Yaşar Kemal bir romanında emek verenler için “tekerleği dönenler övünsün” diyordu. Bence en büyük emekçi tarihtir. Tarihin tekerleği dönüyor. Tarih övünsün. Xalo yoldaş da zindanda geçirdiği yirmi yıla aşkın süreyle tarih olduğunu ortaya koydu. Yoldaşımız da övünsün. Dostları, siper yoldaşları, yoldaşları Xalo gibi bir yoldaşa sahip oldukları için, hepimiz övünelim. Bunun kimseye zararı olmaz! Yolun açık olsun sevgili yoldaşım!
HABER MERKEZİ (08.11.2015)- Gazetemizn110.Sayısında yayınlanan ‘’ İnadına parti’’ adlı makaleyi okurlarımızla paylaşıyoruz.
Yaşamanın direnmekle eşdeğer olduğunu kanıtlayanlar vardır. Bir sözden ibaret değildir, her an her dakika hücrelerde vücut bulur bu direniş. Ağırlaştırılmış müebbet hükmü olan siyasi tutsaklar bu direnişin öncü kuvvetlerindendir. Ve buna yılların birikmiş her eylemi sonucu, hatıra gibi kalan hastalıkları da eklersek direnişin değeri yükselir. Hasta tutsaklar “düşmana inat bir gün daha fazla yaşamak, bir gün daha fazla direnmektir” şiarını bayraklaştırıp o bayrağı arşa çekenlerdir. Xalo yoldaş hem enerjisi ile hem de çevresine yaydığı moral ile direnenler arasında yerini alıyordu. 22 yıllık zindan yaşantısında, birçok hapishanenin duvarlarını aşındırmış, birçok eylemde yer almıştır. Kahkahası barikatlarda yankılanmıştır.

(Gösterilen bilgiler)
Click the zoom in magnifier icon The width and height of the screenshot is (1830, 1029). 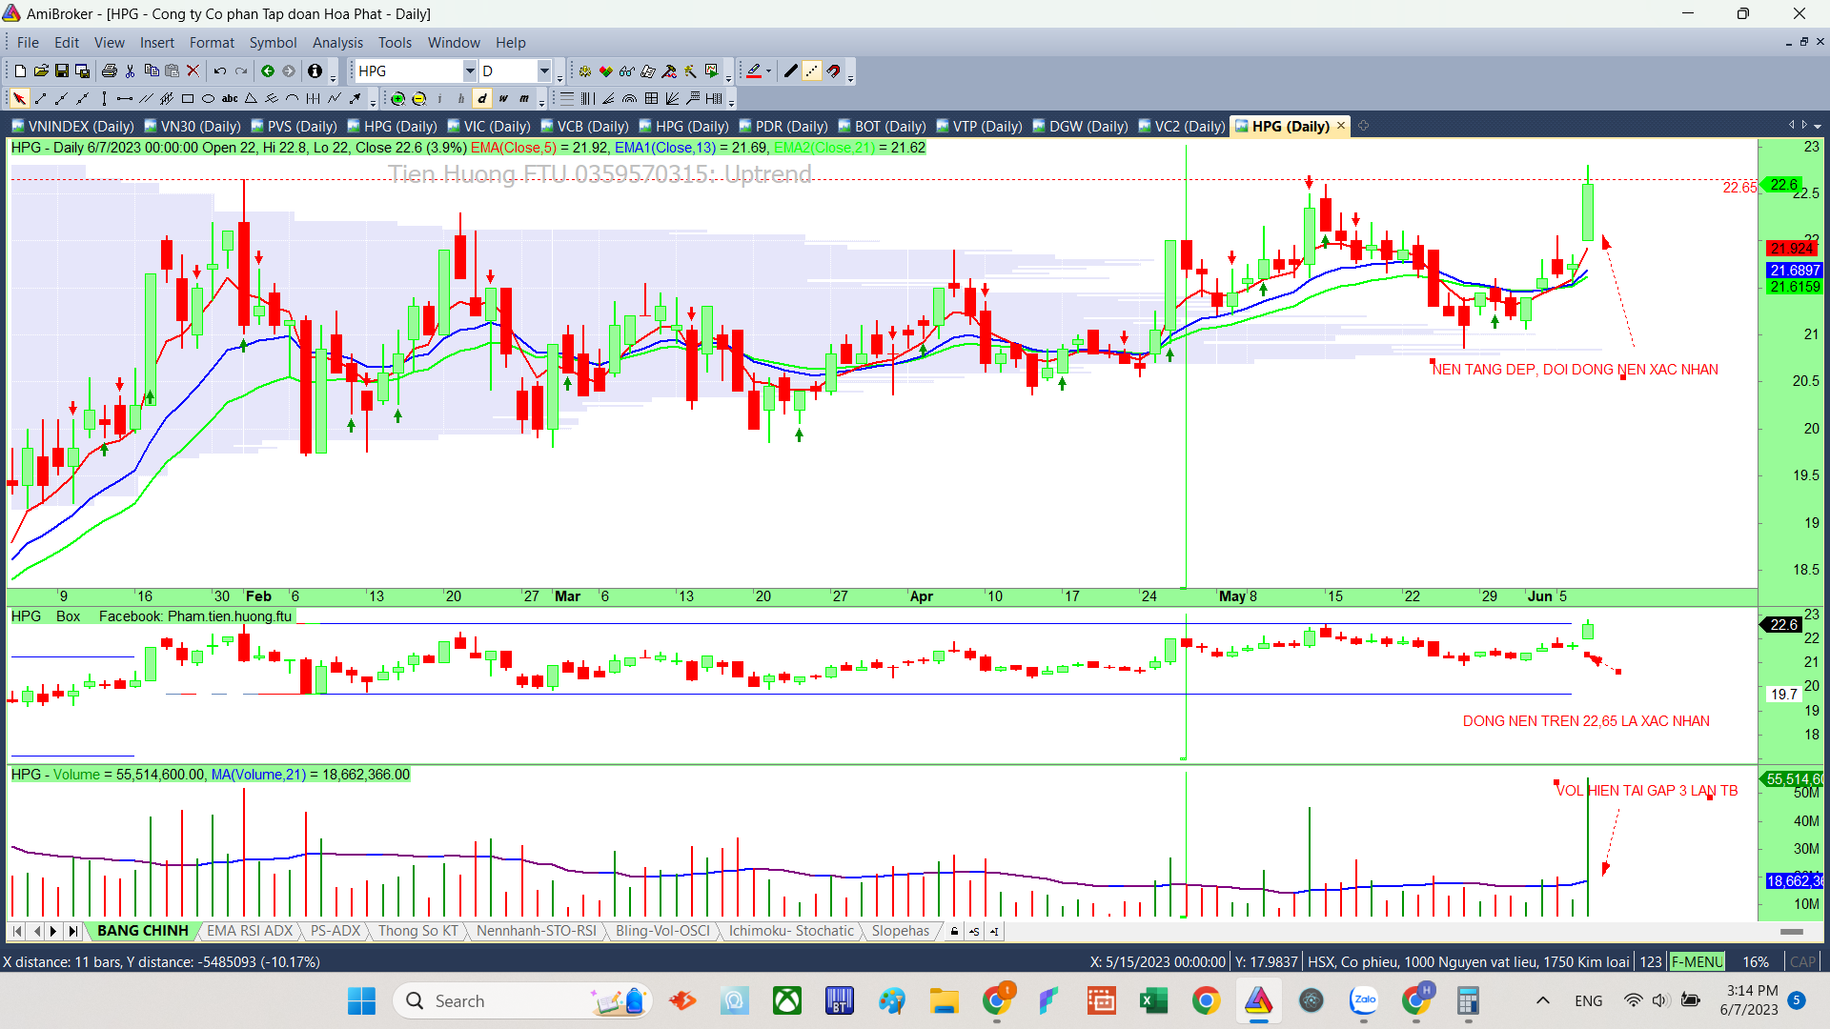tap(398, 98)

(Görev tanımı)
Xalo yoldaşı anlatan yazıyı baştan sona, hiçbir değişiklik yapmadan yeniden yazın.

(Tamamlanmış alıştırma)
Yaşar Kemal bir romanında emek verenler için “tekerleği dönenler övünsün” diyordu. Bence en büyük emekçi tarihtir. Tarihin tekerleği dönüyor. Tarih övünsün. Xalo yoldaş da zindanda geçirdiği yirmi yıla aşkın süreyle tarih olduğunu ortaya koydu. Yoldaşımız da övünsün. Dostları, siper yoldaşları, yoldaşları Xalo gibi bir yoldaşa sahip oldukları için, hepimiz övünelim. Bunun kimseye zararı olmaz! Yolun açık olsun sevgili yoldaşım!
HABER MERKEZİ (08.11.2015)- Gazetemizn110.Sayısında yayınlanan ‘’ İnadına parti’’ adlı makaleyi okurlarımızla paylaşıyoruz.
Yaşamanın direnmekle eşdeğer olduğunu kanıtlayanlar vardır. Bir sözden ibaret değildir, her an her dakika hücrelerde vücut bulur bu direniş. Ağırlaştırılmış müebbet hükmü olan siyasi tutsaklar bu direnişin öncü kuvvetlerindendir. Ve buna yılların birikmiş her eylemi sonucu, hatıra gibi kalan hastalıkları da eklersek direnişin değeri yükselir. Hasta tutsaklar “düşmana inat bir gün daha fazla yaşamak, bir gün daha fazla direnmektir” şiarını bayraklaştırıp o bayrağı arşa çekenlerdir. Xalo yoldaş hem enerjisi ile hem de çevresine yaydığı moral ile direnenler arasında yerini alıyordu. 22 yıllık zindan yaşantısında, birçok hapishanenin duvarlarını aşındırmış, birçok eylemde yer almıştır. Kahkahası barikatlarda yankılanmıştır.